Кузёмка проспал всю ночь каменным сном. Только изредка, когда трещотка тюремного сторожа раздавалась под самым окошком темницы, Кузёмке казалось, что летит он в дыру, черную и звонкую, без дна, без предела.
Утром Кузёмка проснулся поздно. Из темного своего угла он увидел решетчатую тень на бычьем пузыре, а направо, на полатях, — длинного мужика с плоским лицом и медною серьгою в ухе. Толстоголосый сидел, свесив босые ноги, в своем латаном тегиляе, в накинутом поверх него Кузёмкином тулупе.
Кузёмка вскочил на ноги и, не помня себя, метнулся к полатям. Он судорожно вцепился обеими руками в тулуп и с силой дернуя его к себе.

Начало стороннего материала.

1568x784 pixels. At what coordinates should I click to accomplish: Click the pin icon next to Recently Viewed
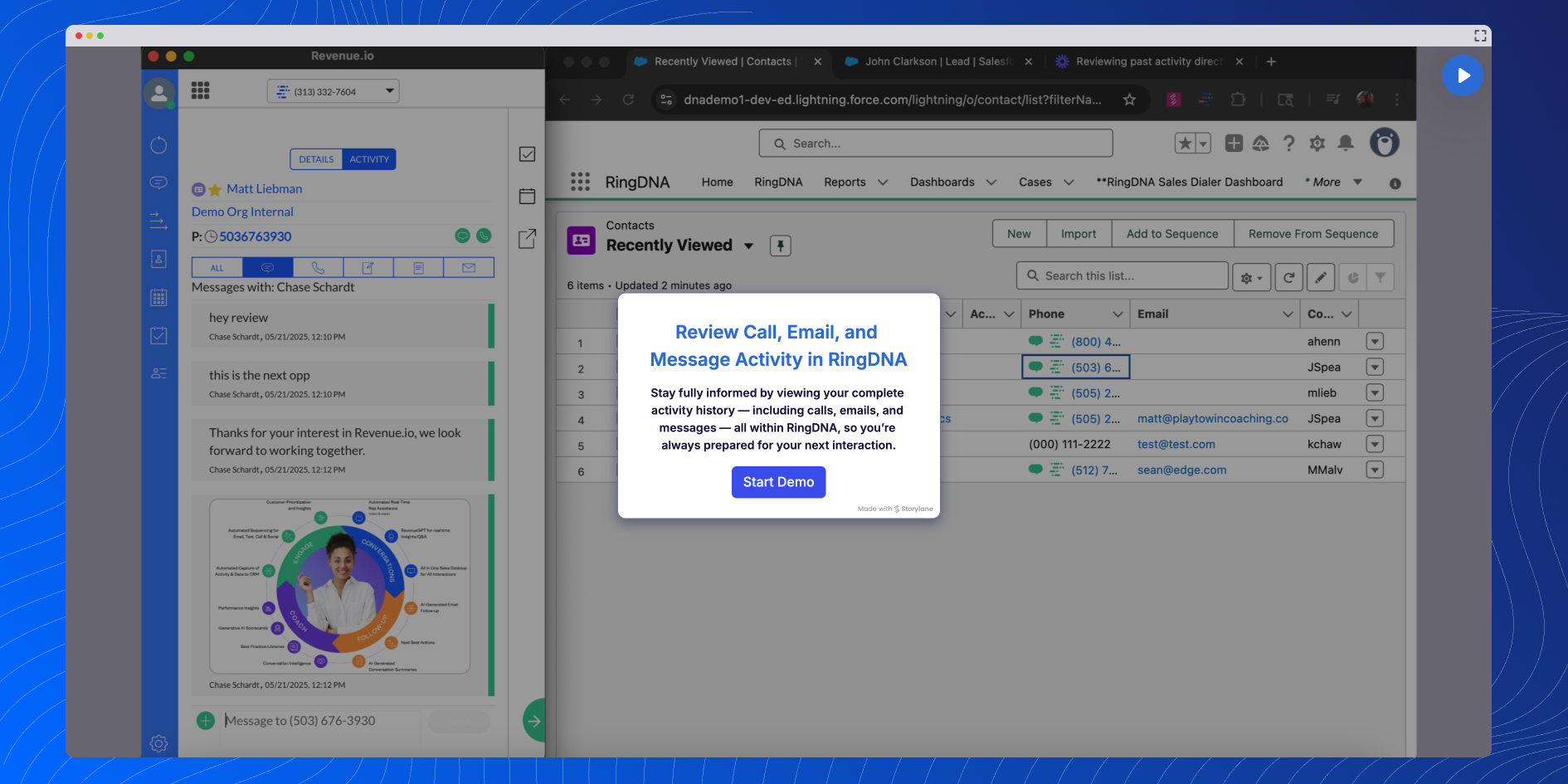click(780, 246)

XIV. Губной староста Никифор Блинков
Толстоголосый, после того как сбросил Кузёмку в орешник, зашагал вперед быстро, не разбирая ни сухомежья, ни грязи. Ноги его шаркали по осклизлым корнищам, он падал, поднимался и снова шел, подчас пускаясь даже бежать, чтобы настигнуть своих и убраться подальше от того места, где лежал убитый Кузёмка. Шуба была толстоголосому совсем впору: не жала в проймах и сходилась на груди, хотя в ногах и была коротковата. Толстоголосый все норовил ее застегнуть, но это ему не удавалось, то ли потому, что руки у него дрожали, то ли оттого, что они заняты были у него орясиной и Кузёмкиной коробейкой. Отбежав изрядно, он остановился, приладился, надел поверх шубы свою тяжелую суму и нагнал «слепцов» за поворотом дороги.
— Кхе-кхе… — закашлялся Пахнот, завистливо глянув на толстоголосого. — Клёв был лох, да и чух не плох![162] Тулупу ж все едино, что Кузьма, что Прохор.
— «Гой, была да шуба — шубу нашивали», — затянул Пасей.
— «Нетути шубы — да в шубе хаживали», — подхватил Дениска.